• **Requirement**:
For each record below, output its text exactly and skip any picture.

• **Supplied records**:
......

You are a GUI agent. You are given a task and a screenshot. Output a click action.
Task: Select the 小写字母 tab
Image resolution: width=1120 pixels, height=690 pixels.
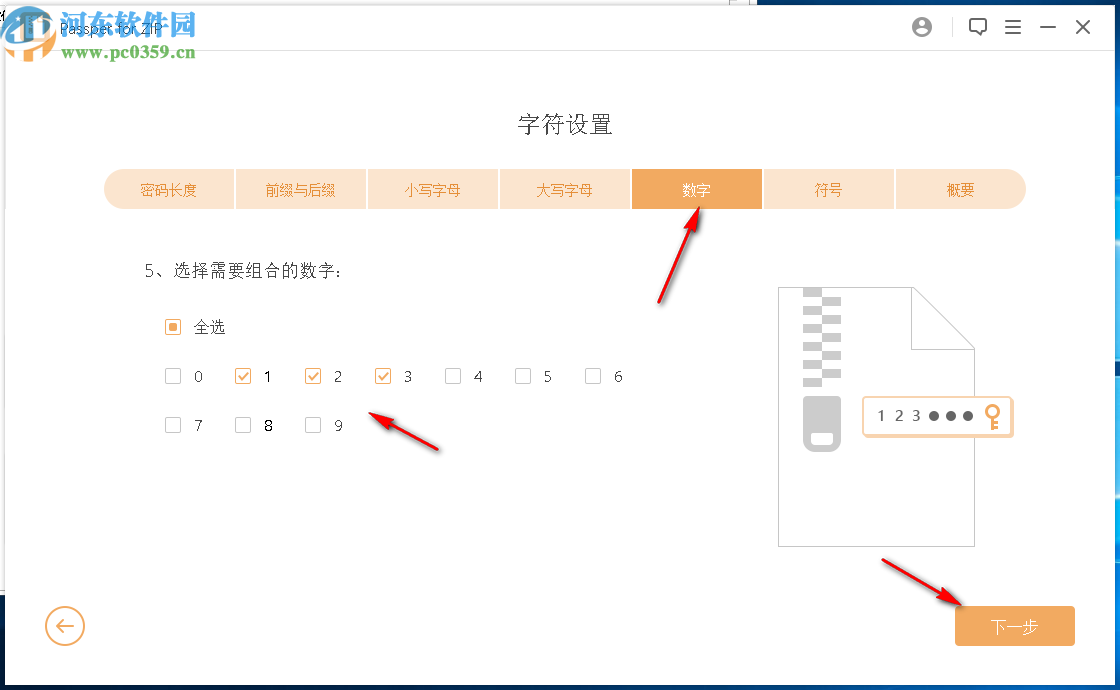coord(432,188)
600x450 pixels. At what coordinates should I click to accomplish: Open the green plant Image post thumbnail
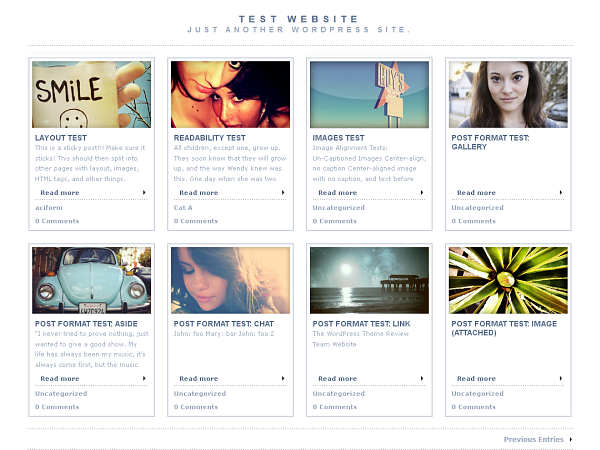(x=508, y=280)
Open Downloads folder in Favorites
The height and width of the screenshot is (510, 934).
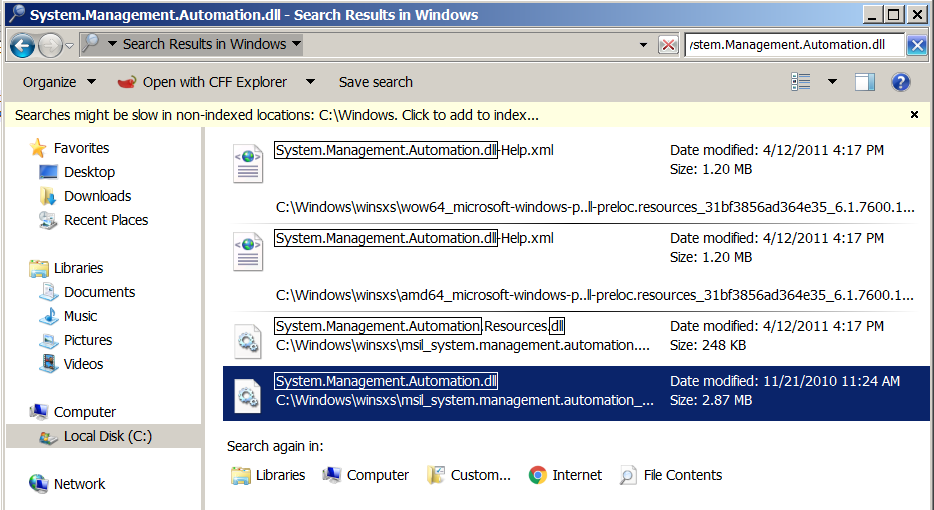tap(97, 196)
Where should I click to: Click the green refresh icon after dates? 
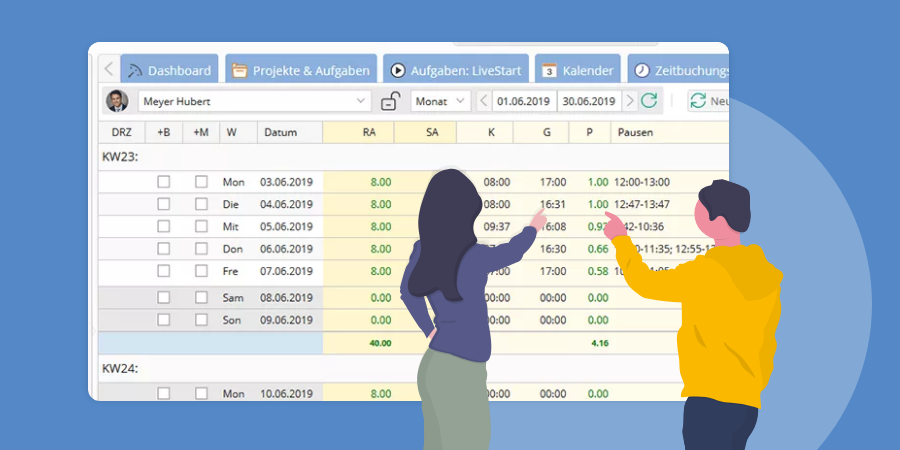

......

• **Solved problem**:
You are a GUI agent. You are given a task and a screenshot. Output a click action.
Task: Select the 小写字母 tab
Image resolution: width=1120 pixels, height=690 pixels.
coord(432,188)
600x450 pixels. At what coordinates should I click to accomplish: Open the green plant Image post thumbnail
(x=508, y=280)
Open Downloads folder in Favorites
The height and width of the screenshot is (510, 934).
tap(97, 196)
Where should I click to: Click the green refresh icon after dates? 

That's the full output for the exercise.